Multiple Customers, Multiple Authentication Credentials

The PCI DSS has several requirements that are specific to service providers, including PCI Requirement 8.5.1, which states, “Service providers with remote access to customer premises must use a unique authentication credential for each customer.” PCI Requirement 8.5.1 prevents the compromise of multiple customers through the use of a single set of authentication credentials; if a malicious individual compromises an account, they could compromise more if only one authentication credential is used.

The PCI DSS also notes, “This requirement is not intended to apply to shared hosting providers accessing their own hosting environment, where multiple customer environments are hosted.

The PCI DSS has several requirements that are specific to service providers. If your organization is a service provider, you need to use unique authentication credentials for each of your customers. This means that if you have five clients, you use unique authentication credentials for each one. The purpose and intent behind this is if Hacker Joe is able to compromise Account 1, we want to prevent him from compromising Accounts 2, 3, 4, and 5. To limit this type of vulnerability, it’s required that you use unique authentication credentials for each customer.

From an assessment perspective, this entails examining your policies and procedures, and interviewing staff so that we understand that they understand what’s required about using unique authentication credentials.

Do Not Use Group, Shared, or Generic Authentication Methods

PCI Requirement 8.5 cautions, “Do not use group, shared, or generic IDs, passwords, or other authentication methods.” It also outlines the following requirements:

  • Generic user IDs are disabled or removed.
  • Shared user IDs do not exist for system administration and other critical functions.
  • Shared and generic user IDs are not used to administer any system components.

Group, shared, or generic authentication methods cause a loss of accountability for the actions that have taken place within your systems and make it impossible to determine who has taken which actions. You should not use group, shared, or generic authentication methods for administrative purposes or any accounts that have access to sensitive cardholder data.

To verify compliance with PCI Requirement 8.5, a sample of user IDs should be examined to ensure your organization’s configurations are set up so that you do not use group, shared, or generic IDs, passwords, or other authentication methods. Policies and procedures will also be examined, along with staff interviews.

We started out in PCI Requirement 8.1, which says everyone needs their own unique username and password. Now we come down to PCI Requirement 8.5 that is kind of married to that. It says that we shouldn’t be using any group, shared, or generic IDs. You should not use these for administrative purposes or any accounts or service that has access to sensitive cardholder data.

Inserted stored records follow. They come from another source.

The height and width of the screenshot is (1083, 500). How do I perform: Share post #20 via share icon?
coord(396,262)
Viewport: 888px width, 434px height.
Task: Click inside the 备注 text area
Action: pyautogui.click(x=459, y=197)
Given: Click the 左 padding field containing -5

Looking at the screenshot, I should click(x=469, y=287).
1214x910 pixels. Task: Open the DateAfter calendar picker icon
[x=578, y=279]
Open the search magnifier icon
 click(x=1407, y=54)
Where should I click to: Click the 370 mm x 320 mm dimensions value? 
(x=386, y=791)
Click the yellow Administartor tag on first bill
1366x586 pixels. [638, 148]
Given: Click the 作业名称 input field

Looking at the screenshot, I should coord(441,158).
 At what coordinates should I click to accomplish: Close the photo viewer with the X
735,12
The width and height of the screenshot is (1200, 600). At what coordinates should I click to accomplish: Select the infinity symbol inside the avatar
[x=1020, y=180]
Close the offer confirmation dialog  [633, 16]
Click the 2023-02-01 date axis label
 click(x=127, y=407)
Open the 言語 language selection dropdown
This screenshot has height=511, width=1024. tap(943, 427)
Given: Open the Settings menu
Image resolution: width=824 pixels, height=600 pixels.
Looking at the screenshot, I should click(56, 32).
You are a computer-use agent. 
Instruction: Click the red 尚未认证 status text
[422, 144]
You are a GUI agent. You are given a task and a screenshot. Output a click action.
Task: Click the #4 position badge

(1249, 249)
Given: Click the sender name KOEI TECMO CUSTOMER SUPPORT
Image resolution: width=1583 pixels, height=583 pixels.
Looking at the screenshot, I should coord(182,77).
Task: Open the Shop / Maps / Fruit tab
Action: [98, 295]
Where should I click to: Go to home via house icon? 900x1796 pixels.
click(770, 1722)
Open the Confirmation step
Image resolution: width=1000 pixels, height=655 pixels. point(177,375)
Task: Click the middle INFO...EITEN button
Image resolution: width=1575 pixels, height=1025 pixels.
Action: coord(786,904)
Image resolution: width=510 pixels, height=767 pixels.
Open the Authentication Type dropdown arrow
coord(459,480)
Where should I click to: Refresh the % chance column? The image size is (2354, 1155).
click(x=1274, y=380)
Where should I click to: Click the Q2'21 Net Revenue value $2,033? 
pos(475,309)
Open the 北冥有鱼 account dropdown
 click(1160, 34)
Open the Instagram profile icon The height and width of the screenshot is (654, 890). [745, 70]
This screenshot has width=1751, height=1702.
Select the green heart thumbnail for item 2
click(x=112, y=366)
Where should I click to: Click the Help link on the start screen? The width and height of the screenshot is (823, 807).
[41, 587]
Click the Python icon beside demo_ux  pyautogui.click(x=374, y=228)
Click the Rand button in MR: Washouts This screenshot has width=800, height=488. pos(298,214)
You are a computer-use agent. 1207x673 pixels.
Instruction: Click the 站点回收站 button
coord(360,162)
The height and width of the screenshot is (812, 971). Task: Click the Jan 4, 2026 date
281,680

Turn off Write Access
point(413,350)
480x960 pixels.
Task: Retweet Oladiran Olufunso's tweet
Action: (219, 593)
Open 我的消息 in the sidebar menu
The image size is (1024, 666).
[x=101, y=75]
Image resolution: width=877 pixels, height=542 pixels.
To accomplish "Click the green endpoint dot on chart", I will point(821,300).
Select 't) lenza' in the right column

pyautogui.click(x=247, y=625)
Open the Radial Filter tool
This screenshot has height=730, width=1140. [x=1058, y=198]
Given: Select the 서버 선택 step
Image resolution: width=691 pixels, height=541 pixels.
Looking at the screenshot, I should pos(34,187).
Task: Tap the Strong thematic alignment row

One area where organizations get into trouble is with the use of root. There’s ways you can address this so that we can recreate the accountability that’s lost when more than one individual uses an account. If you have a Linux or Unix mainframe environment, when there is a root account being used, what I would recommend is using sudo to address the accountability aspect of these accounts.

From an assessment perspective, we’ll be interviewing administrative staff and talking about how to manage generic passwords. What do you do when your manager comes to you and says, “Create an account for this group of people.” We’ll also be looking at your authentication store to try and identify if you have generic accounts.

Understand that system accounts are not necessarily the same thing as a generic account. A system account is never used by an individual. These accounts are typically used for applications to run or for systems to operate and perform certain tasks. You should never have your staff logging onto these system accounts.

Understand that in the assessment process, we’re going to be asking for a list of all your authentication directories, we’re going to look at all places where you’re authenticating, all of your applications, and look to make sure you’re not sharing or using generic user accounts.